> [Goal]:
Copy the lines from the first one through the one containing "pyautogui.click(x=516, y=178)", inclusive, and replace "Night" with "Dark" while keeping everything else unchanged. Leave the pictures out.

> [Provided material]:

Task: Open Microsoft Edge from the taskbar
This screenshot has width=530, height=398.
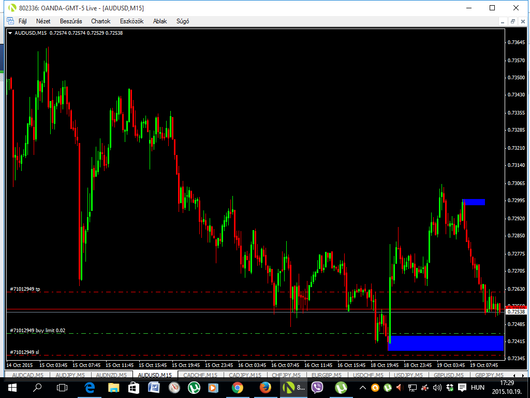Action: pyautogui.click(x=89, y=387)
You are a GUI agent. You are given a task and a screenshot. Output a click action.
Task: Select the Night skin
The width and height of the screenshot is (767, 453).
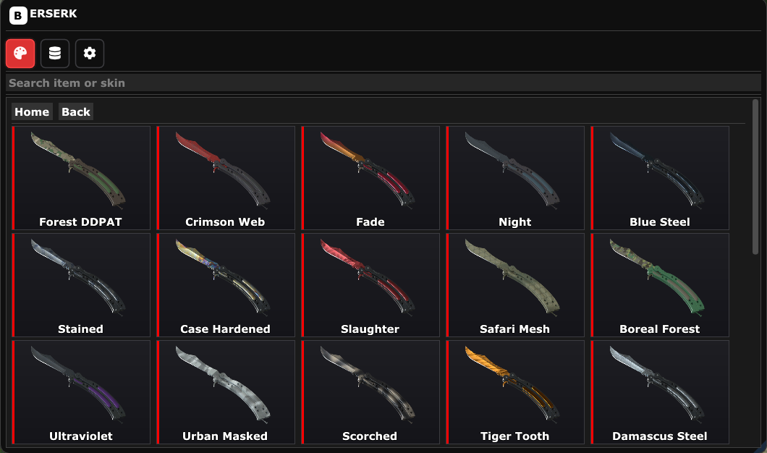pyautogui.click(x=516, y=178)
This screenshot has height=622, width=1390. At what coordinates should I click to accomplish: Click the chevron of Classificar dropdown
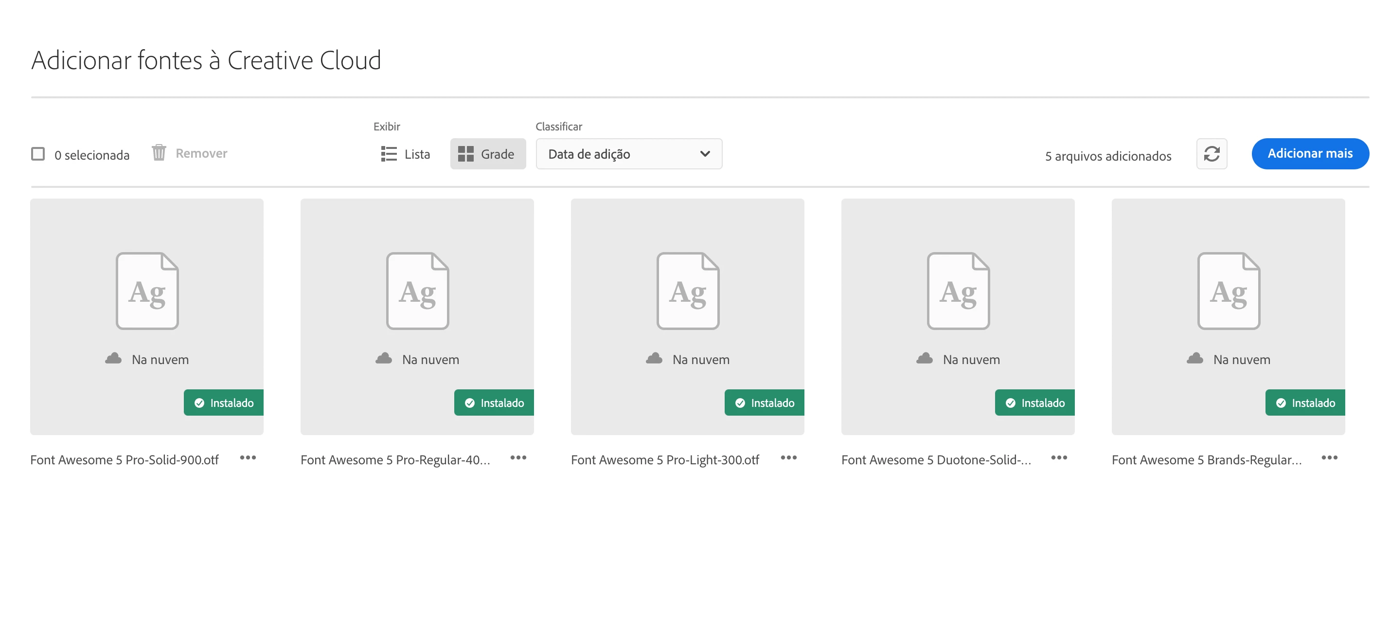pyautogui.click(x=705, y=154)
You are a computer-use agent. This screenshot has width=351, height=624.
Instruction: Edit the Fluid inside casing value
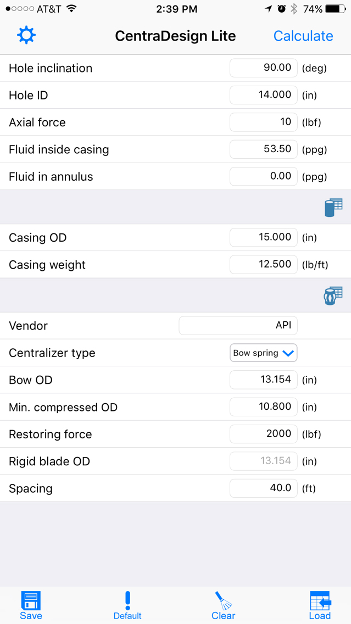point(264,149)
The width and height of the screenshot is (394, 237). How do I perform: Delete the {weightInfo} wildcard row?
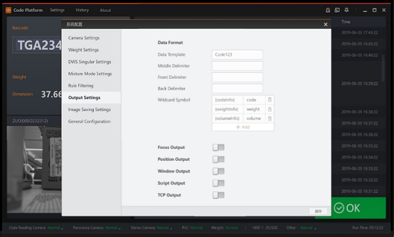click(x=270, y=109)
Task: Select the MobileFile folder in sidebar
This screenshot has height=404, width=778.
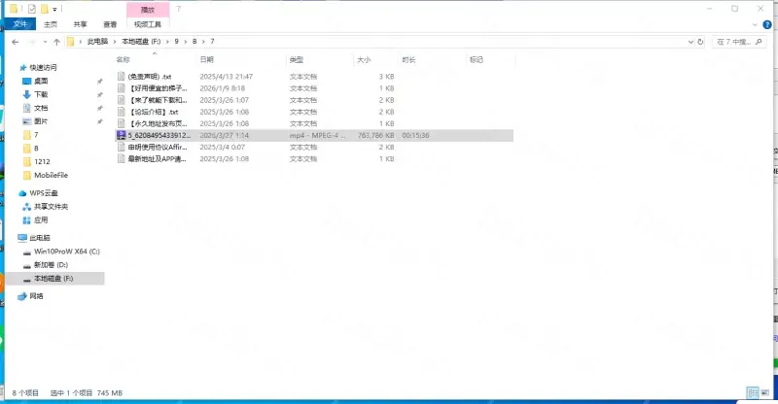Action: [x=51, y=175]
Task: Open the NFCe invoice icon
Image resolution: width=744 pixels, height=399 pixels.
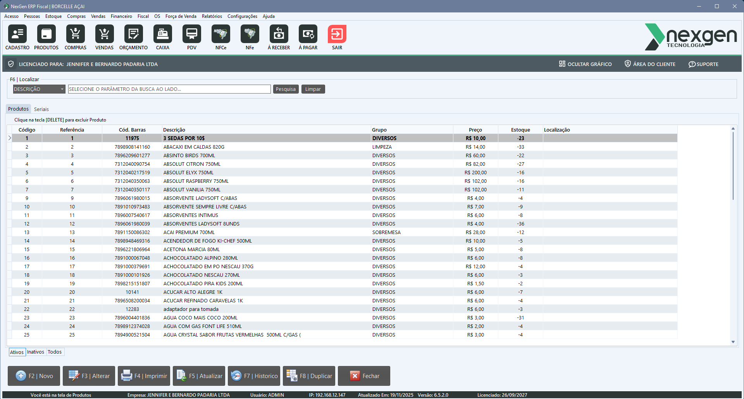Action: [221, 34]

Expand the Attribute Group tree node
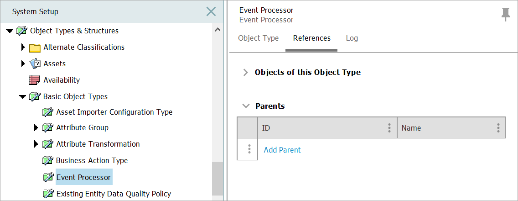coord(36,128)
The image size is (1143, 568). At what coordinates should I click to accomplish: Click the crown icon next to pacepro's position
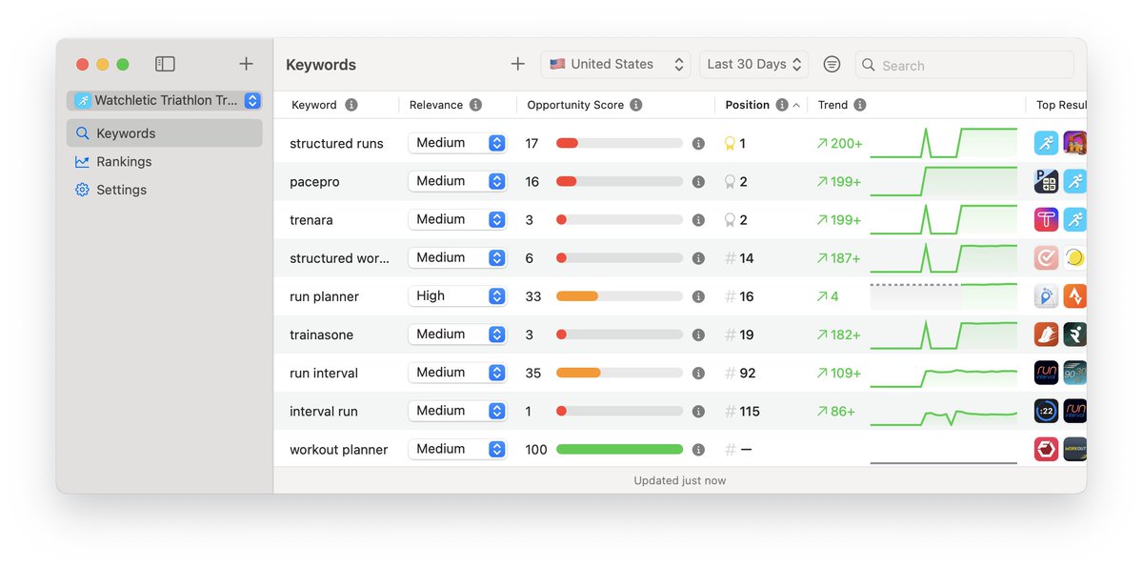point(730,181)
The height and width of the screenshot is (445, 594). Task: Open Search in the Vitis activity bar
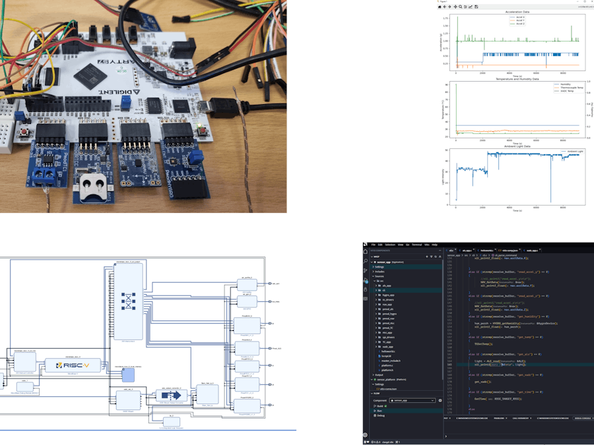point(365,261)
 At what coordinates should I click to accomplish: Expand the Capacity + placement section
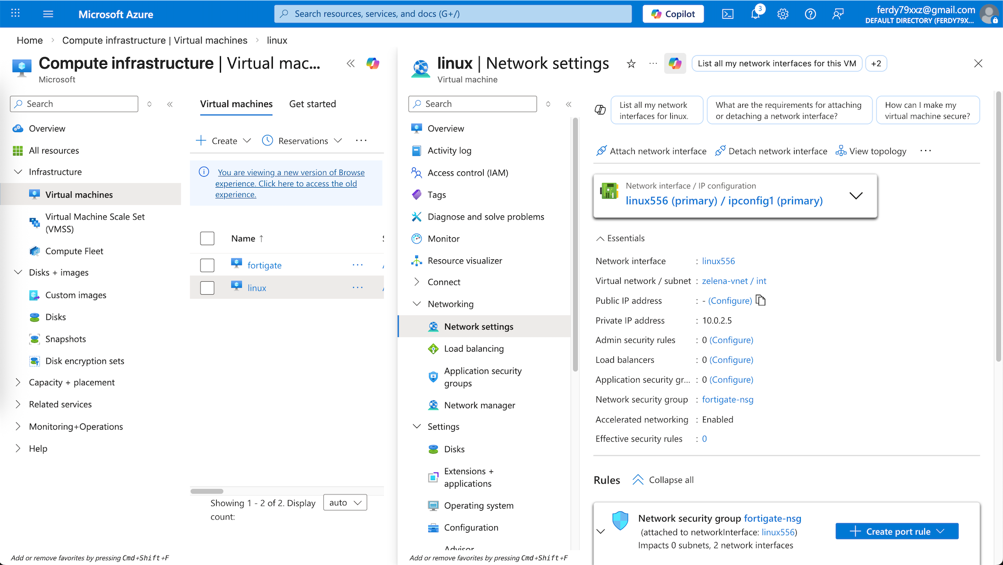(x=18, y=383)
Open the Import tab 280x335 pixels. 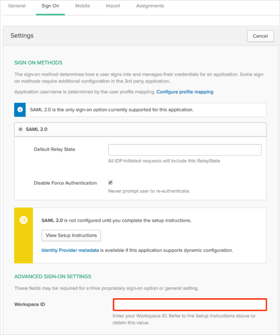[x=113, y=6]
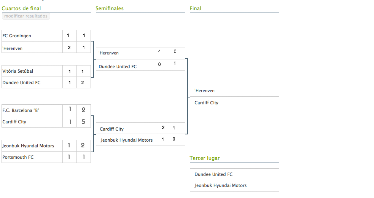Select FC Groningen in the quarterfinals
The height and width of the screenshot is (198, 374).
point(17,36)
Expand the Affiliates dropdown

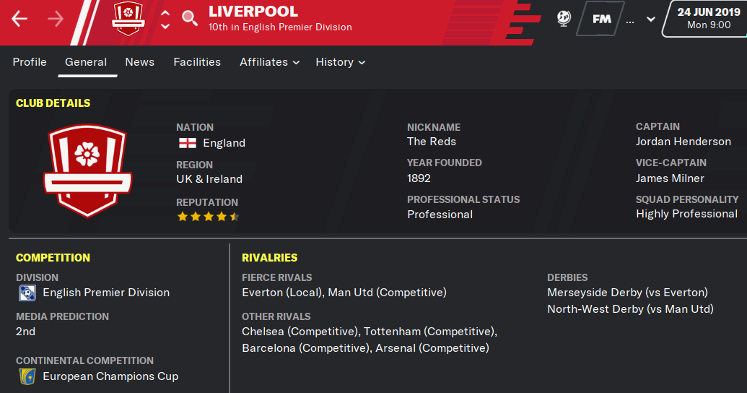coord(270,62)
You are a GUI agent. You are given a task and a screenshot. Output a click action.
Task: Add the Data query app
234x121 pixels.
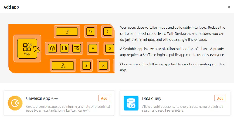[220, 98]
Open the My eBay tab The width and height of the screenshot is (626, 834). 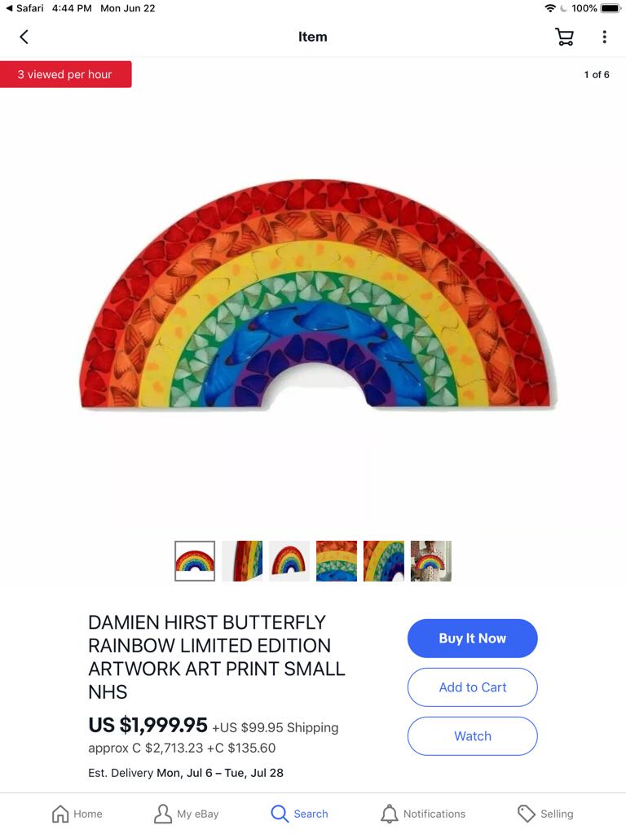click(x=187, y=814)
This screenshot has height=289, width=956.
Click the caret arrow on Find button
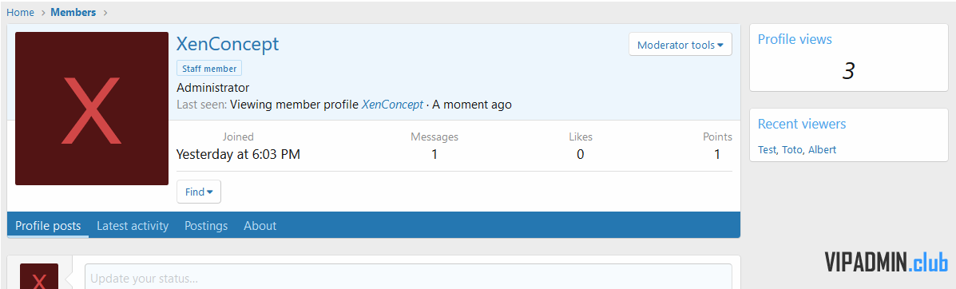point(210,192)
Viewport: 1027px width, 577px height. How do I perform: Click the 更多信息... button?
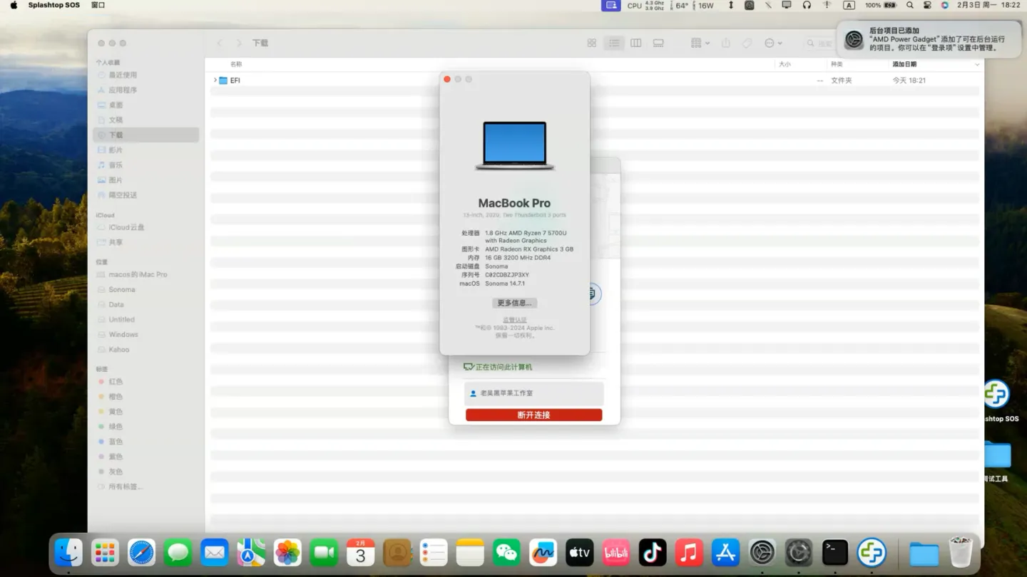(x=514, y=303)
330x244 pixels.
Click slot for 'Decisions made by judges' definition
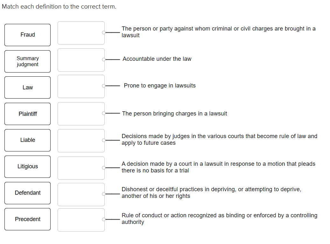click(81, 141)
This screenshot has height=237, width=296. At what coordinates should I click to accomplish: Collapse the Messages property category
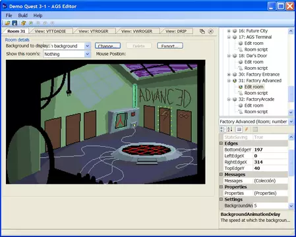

> [Task response]:
Task: Open Microsoft Edge from the taskbar
This screenshot has width=530, height=398.
Action: pyautogui.click(x=89, y=387)
You are a GUI agent. You are given a task and a screenshot. Output a click action.
Task: Select the Dark skin
The width and height of the screenshot is (767, 453).
pyautogui.click(x=516, y=178)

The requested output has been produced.